_Exercise task_. Return, verbatim, the lines of the records starting at the line that contains "You are a GUI" and ending at the final line of the records, with both ends included.

Dataset excerpt
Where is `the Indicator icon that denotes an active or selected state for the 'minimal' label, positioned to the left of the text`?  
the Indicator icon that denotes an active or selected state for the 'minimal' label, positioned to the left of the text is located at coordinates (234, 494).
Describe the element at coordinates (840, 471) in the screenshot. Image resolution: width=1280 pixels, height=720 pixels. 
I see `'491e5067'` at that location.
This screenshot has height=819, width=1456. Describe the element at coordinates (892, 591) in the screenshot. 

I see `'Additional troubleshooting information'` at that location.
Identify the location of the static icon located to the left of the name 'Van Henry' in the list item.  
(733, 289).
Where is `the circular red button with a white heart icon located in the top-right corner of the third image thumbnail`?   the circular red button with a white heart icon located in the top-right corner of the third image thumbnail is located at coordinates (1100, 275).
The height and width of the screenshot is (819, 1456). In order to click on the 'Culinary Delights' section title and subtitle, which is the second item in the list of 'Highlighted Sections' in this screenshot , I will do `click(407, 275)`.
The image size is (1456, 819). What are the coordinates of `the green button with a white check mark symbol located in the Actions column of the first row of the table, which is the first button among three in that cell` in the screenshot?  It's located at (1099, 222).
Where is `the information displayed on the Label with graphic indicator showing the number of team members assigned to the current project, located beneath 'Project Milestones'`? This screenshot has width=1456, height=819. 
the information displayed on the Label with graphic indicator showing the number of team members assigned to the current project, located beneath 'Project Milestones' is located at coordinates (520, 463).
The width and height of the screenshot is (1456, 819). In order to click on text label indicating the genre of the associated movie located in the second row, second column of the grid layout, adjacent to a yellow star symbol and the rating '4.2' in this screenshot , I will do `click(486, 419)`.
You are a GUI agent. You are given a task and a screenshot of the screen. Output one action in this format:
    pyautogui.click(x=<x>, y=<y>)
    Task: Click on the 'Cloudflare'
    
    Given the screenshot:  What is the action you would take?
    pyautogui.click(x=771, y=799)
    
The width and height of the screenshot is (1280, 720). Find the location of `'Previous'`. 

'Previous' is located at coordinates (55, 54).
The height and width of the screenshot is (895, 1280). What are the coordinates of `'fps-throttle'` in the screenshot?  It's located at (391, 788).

_Answer below_.
You are a GUI agent. You are given a task and a screenshot of the screen. Output one action in this format:
    pyautogui.click(x=<x>, y=<y>)
    Task: Click on the 'Cloudflare'
    
    Given the screenshot:  What is the action you would take?
    pyautogui.click(x=771, y=799)
    
The width and height of the screenshot is (1280, 720). Find the location of `'Previous'`. 

'Previous' is located at coordinates (55, 54).
The height and width of the screenshot is (895, 1280). What are the coordinates of `'fps-throttle'` in the screenshot?  It's located at (391, 788).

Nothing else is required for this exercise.